For this discussion, find a case of a copyright infringement case involving a song. You can choose the Marvin Gaye case if you are a really big fan of “Blurred Lines” or “Got to Give It Up.” But so everyone does not choose the same songs, it is strongly preferable that you find another case. Whatever your favorite genre of music, you can probably find some kind of dispute, as anytime there is a big hit song it is common that other songwriters will claim their own song ideas were stolen. Another recent case involved an accusation that Sam Smith copied a song by Tom Petty. If you prefer the golden oldies, there are many famous cases, such as Chuck Berry versus the Beach Boys or a lawsuit against George Harrison alleging that he ripped off the song “He’s So Fine” by the Shangri-Las. These are just a couple examples, so do some research and find a case that interests you.
Once you have found a good example, carefully listen to the two songs that were in dispute. Post the links to YouTube if videos are available to share with your classmates. Then discuss the following issues:
- On first listen, what was your immediate reaction? Do the two songs sound so much alike that you are not surprised that a lawsuit was threatened or filed? Or are you puzzled that there was a dispute?
- Based on listening to the songs and what you read about the legal dispute, what lessons do you think you have learned about intellectual property law? Cite one of the readings from the background materials, or another article or book from Trident library on intellectual property law.

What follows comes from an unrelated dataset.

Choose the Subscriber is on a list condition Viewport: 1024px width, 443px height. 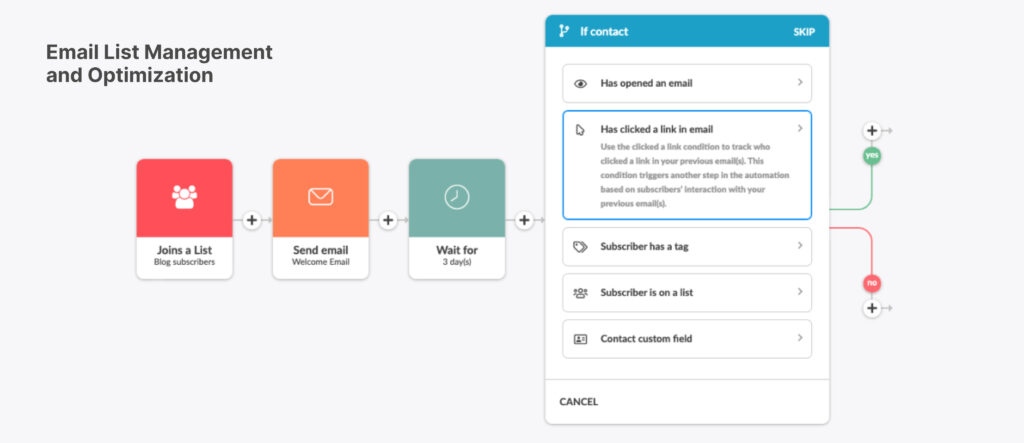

While this discussion has focused on the very narrow area of music copyrights, what implications does this have for the wider business community? Is very strict enforcement of intellectual property law such as in the “Blurred Lines” case something that encourages or discourages creativity and innovation?
Respond to:
1.
Vanilla Ice’s “Ice, Ice, Baby” versus Queen’s and David Bowie’s “Under Pressure”
Dale Avery
One case involving music plagiarism was wrote about in a 2016 Rolling Stone’s article. Vanilla Ice was sued in 1989 by Queen and David Bowie. Ice’s version, “Ice, Ice, Baby” and Queen’s and David Bowie’s version, “Under Pressure” essentially had the same hook with the exception that Ice had an extra drumbeat. They settled out of court for an undisclosed amount (Runtagh, 2016, para. 1).

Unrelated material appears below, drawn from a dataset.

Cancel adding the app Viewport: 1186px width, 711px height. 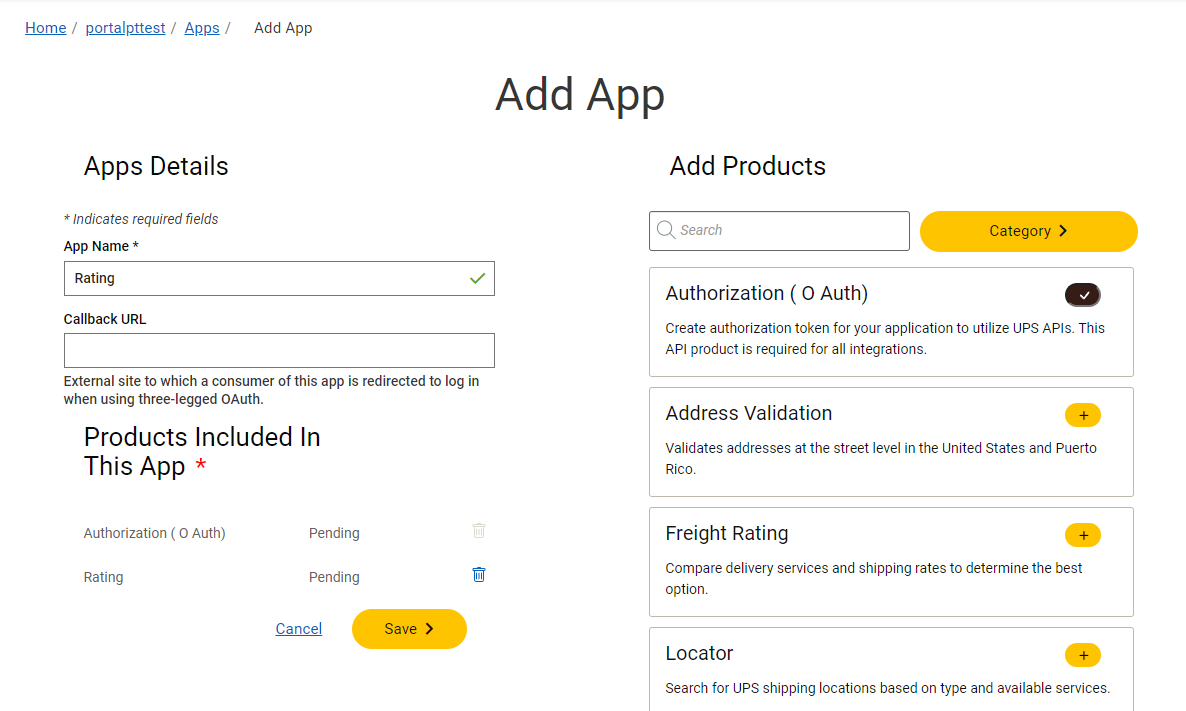299,629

It was extremely clear from listening to the songs that Vanilla Ice definitely used Queen’s and David Bowie’s musical creation to formulate his song. It was a clear cut case of copyright infringement.
2.
The Verve vs. The Rolling Stones
Ryan Lafever
Ouch. All I can say is “ouch”. This one must have hurt. I genuinely felt bad for the Verve just reading this one:
Rolling Stones, “The Last Time”: https://www.youtube.com/watch?v=MKC5cdGBY04
The Verve, “Bittersweet Symphony”: https://www.youtube.com/watch?v=1lyu1KKwC74
The long and short of this one is that “The Last Time” was recorded by the Andrew Oldham Orchestra in 1965 for the Rolling Stones. The Verve asked for, and received permission, to sample a portion of the song for their own “Bittersweet Symphony”. The Rolling Stones agreed to allow The Verve to use a 5-note section of the song in exchange for half of the royalties. “Bittersweet Symphony” ended up being very successful. The Rolling Stones, however, felt that The Verve had sampled more of the song than they originally agreed to and filed a plagiarism suit against The Verve. The Verve ended up losing all credit for “Bittersweet Symphony” to The Rolling Stones, had to watch as it was used in a Nike commercial without their consent, and worst of all, “Bittersweet Symphony” won a Grammy, but under Mick Jagger and Keith Richards names. Talk about spiteful.